Il copione torto-fuga-ritorno è trasparente quando Letta dichiara: «In Italia ero totalmente dimenticato. Quando sei stato primo ministro e sei buttato nel cestino ti dici: sono un mezzo fallito. Poi le esperienze parigine, con i collaboratori, i professori e gli studenti mi hanno cambiato la vita. È stato un inizio duro, durissimo, ma queste cose me le tengo dentro, ho fatto un percorso individuale per capire se fossi in grado di insegnare e dirigere quei sette master». Sembra più il profilo di un cervello in fuga, che recrimina contro chi lo ha ostacolato in patria e che al momento della richiamata avverte una gradevole sensazione di rivincita, che non il requisito necessario per la edificazione dei pilastri di una leadership politica. Nella costruzione dell’immagine di sé Letta si sente come un cervello incompreso e trattato come un fallito più che come un capo politico temprato dalla lotta e dalle sue inevitabili asprezze. Da giovane, ripete sempre, «ho corso troppo e mi sono trovato a Palazzo Chigi senza aver pensato cosa fare quando fossi stato lì. Poi quando sei sulle montagne russe non pensi, anzi pensi: speriamo che finisca il più presto possibile. Ricordo quell’esperienza come un frullatore angosciante. Per me è stato fondamentale uscire. La brutalità di quel passaggio è stata una fortuna perché mi ha obbligato a guardarmi dentro e a dire: voglio vedere se riesco a fare qualcos’altro nella vita».

Dopo il valore riconosciuto alla fuga di fronte a un trauma e a una sensazione di angoscia è difficile fondare il richiamo della leadership, che deve pur sempre sprigionare nell’elettorato una ragionevole aspettativa di vittoria. Per aprire una prospettiva politica Letta dovrebbe rinunciare alla forma dello storytelling. Spiegava Aristotele: «Se vi è narrazione, essa sarà delle cose passate, al fine che, ricordandosi di quelle, gli ascoltatori meglio deliberino sul futuro; oppure per accusare, o per lodare» (Retorica, 1417 b 15). La forma della narrazione conduce ad effetti disfunzionali se il passato evocato rinvia alla rimembranza di una lontana sconfitta che consigliò la fuga dinanzi a una prepotenza. Il fatto è che il copione di questo storytelling rivolto al passato e cucito attorno al “pisan fuggiasco” comporta chiusure, desiderio di rivalsa e cioè l’adozione di un abito mentale che è il meno consigliabile per chi, frenando la certezza di aver la vittoria in tasca, deve con pazienza definire alleanze, stringere patti.
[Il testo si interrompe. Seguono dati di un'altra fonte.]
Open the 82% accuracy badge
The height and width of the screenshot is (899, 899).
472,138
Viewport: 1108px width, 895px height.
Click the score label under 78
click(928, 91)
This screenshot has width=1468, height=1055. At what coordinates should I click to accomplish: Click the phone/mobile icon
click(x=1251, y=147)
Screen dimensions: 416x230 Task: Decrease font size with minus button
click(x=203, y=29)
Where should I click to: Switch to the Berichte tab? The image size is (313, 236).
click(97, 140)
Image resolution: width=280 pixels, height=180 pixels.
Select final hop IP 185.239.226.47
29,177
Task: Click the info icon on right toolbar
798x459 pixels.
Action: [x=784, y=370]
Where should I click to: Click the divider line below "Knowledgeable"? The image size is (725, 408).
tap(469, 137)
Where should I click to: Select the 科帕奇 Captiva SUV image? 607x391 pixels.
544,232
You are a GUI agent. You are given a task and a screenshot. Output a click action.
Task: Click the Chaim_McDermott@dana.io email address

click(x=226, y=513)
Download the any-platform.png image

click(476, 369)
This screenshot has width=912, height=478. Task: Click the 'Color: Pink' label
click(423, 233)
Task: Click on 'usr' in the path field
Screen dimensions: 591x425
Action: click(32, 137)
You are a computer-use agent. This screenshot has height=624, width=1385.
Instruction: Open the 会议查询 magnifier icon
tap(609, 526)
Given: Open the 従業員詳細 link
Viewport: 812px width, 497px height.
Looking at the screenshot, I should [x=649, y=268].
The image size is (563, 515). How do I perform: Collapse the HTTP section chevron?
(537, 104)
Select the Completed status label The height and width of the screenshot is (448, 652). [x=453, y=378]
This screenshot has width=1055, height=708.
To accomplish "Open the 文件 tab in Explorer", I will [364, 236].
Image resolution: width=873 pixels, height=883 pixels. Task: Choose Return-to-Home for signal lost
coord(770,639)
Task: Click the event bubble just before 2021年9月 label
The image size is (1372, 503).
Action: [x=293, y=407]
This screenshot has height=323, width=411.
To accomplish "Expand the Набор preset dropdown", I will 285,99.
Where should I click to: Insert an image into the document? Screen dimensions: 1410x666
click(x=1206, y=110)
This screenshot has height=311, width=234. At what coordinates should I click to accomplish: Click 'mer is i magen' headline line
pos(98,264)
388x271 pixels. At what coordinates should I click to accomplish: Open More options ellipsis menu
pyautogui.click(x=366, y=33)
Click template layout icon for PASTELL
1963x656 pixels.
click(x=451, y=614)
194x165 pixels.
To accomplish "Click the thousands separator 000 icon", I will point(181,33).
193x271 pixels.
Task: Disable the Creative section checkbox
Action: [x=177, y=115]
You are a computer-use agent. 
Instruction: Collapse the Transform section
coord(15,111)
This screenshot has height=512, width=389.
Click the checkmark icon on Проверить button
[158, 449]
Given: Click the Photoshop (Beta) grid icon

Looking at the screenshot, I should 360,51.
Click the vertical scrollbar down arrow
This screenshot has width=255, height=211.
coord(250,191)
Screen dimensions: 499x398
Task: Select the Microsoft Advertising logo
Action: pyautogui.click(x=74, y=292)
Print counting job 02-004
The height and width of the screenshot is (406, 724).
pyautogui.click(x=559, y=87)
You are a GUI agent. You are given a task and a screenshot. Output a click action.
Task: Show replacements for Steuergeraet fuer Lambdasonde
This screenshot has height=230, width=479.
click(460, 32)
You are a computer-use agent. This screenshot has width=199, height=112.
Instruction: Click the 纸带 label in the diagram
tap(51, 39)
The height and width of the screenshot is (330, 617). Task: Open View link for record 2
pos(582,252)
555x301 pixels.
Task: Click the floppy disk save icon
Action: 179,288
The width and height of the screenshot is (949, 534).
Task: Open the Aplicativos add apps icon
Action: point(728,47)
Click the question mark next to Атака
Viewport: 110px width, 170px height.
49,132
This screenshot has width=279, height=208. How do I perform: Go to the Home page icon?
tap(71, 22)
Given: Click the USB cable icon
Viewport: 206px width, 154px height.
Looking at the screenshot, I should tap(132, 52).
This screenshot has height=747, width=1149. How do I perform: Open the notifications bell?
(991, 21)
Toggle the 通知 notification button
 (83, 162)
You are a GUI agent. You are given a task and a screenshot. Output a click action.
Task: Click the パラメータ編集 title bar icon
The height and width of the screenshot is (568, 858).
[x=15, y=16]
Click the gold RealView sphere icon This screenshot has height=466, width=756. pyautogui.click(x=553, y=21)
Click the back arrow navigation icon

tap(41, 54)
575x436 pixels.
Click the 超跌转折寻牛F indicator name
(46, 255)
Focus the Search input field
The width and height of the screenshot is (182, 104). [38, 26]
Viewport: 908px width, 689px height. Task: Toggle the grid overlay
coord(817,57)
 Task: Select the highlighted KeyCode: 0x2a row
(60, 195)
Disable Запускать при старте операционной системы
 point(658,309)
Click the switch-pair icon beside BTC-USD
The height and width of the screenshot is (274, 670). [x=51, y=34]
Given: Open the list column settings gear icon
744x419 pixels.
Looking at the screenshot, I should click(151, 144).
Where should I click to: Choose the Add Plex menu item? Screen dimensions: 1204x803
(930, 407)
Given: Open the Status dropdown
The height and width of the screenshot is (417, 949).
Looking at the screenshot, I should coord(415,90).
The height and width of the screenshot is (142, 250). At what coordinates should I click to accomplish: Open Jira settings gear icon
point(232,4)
La scomunica di Italia viva, bollata come una cattiva formazione della destra, obbedisce alle esigenze di una narrazione che avrà pure il trascinamento emotivo di un telefilm ma che non promette nulla di buono nello scivoloso campo largo della politica. Più che dalle pratiche neorinascimentali di cui Renzi è un maestro, il Pd dovrebbe guardarsi dagli inconvenienti prodotti dalla psicologia politica del risentimento che accompagna il suo segretario.